Stated problem:
Count the lines in the records below that contain the word "image". Reply with only the number.
----- Records supplied -----
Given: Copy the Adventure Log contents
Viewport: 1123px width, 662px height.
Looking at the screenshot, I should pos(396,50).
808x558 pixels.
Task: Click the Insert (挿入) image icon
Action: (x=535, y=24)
-----
----- Records supplied -----
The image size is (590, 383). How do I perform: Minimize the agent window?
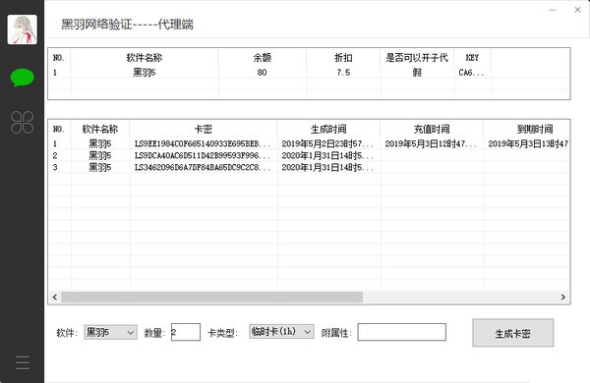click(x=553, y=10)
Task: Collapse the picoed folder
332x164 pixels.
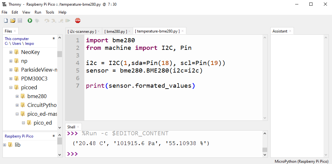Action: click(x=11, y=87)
-----
Result:
2